WTAサイモン会長「選手やスタッフ全員が直面しうるリスクを大いに懸念」

12月2日、女子テニスを統括するWTA(女子テニス協会)は、元ダブルス世界ランク1位のペン・シューアイ(中国)が中国の元副首相から性的暴行を受けたとする一連の疑惑に対し、再度声明を発表。事態を重く受け止め、香港を含む中国での大会開催を中止するとした。


【動画】中国のテニス大会に姿を現したペン・シューアイを中国メディアが公開

ペンは、11月初めに中国のSNS「ウェイボー」で、同国の元副首相のジャン・ガオリー氏による性的暴行を受けていたと告白。のちに投稿は削除され、ペンも行方不明となった。

その後、WTAの抗議などを受けると、中国国営メディアはペンがWTAに送ったとされるメールや、中国で開催されたテニス大会に姿を現わした映像を公開。また、IOC(国際オリンピック委員会)のバッハ会長とも直接連絡を取り合ったとし、「自宅で元気に暮らしている」と述べたという。

しかし、WTAのスティーブ・サイモン会長は、声明で「残念ながら中国の政治家たちは、この非常に深刻な問題に信頼できる方法で対処していない。ペンの居場所はわかったが、彼女が自由で安全であり、検閲や脅迫を受けていないのかどうか、私は深く疑問を抱いている」と、中国側の対応を非難。

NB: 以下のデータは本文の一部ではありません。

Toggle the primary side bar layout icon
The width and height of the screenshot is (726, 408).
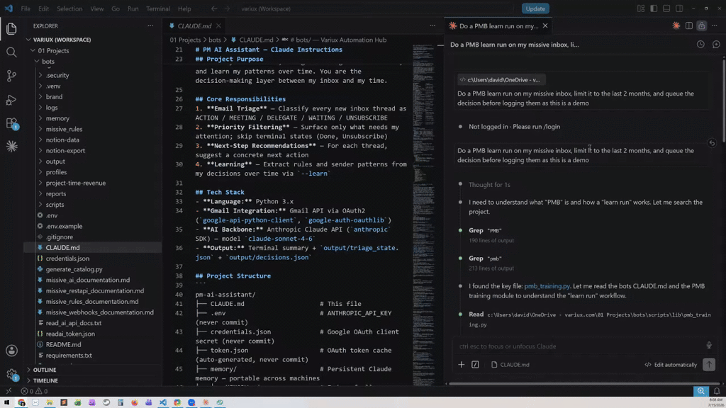coord(654,9)
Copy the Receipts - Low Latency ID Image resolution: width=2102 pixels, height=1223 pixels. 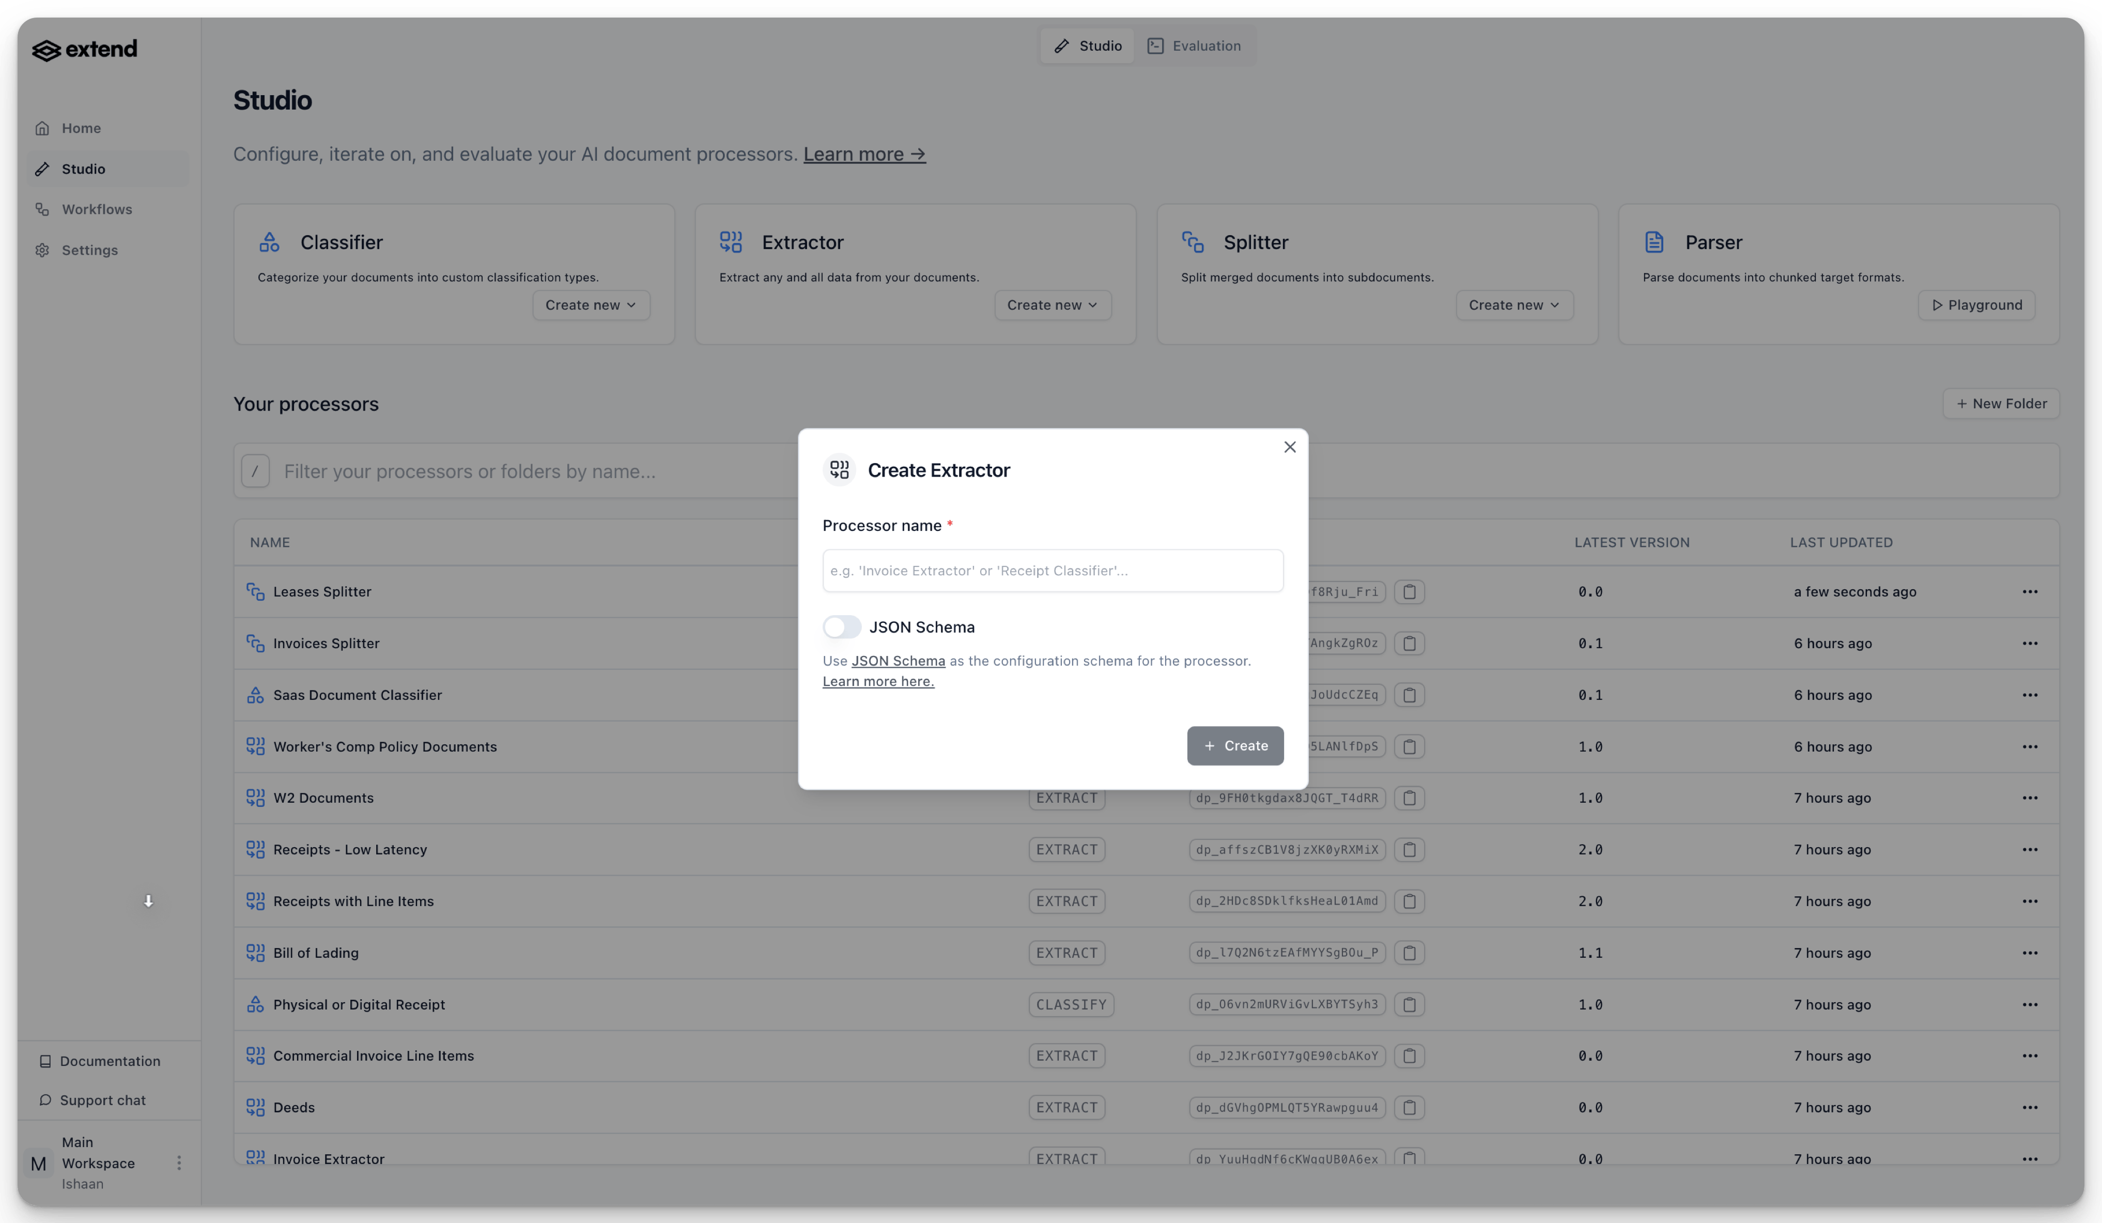click(x=1409, y=850)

その結果、「権力者が女性の声を抑圧し、性的暴行疑惑を隠ぺいすることになれば、WTAが設立された基盤である女性の平等は大きく後退することになる」とし、「WTA理事会の全面的な支持を得て、私は香港を含む中国で開催されるすべてのWTA大会を直ちに中止する」と決断した。

「ペン・シューアイが、自由なコミュニケーションを許されず、性的暴行疑惑を否定するように圧力をかけられている状況で、WTAの選手をそこでプレーさせるわけにはいかない。現状を考えると、2022年に中国で大会を開催した場合、選手やスタッフ全員が直面しうるリスクを大いに懸念している」と説明している。

コロナ前の2019年には、4つのグランドスラムと55大会のツアー大会で構成されるWTAツアーのうち、9大会が中国で開催。ツアー最終戦が行われるなど、その数はツアーの約6分の1とWTAにとっては大きなビジネスの舞台だ。だが、それを棒に振ってでも、男女平等を求め設立されたWTAの理念を貫いた。
WTAと同じく、中国で大会を開催しているATPやITFもあとに続いていくのだろうか。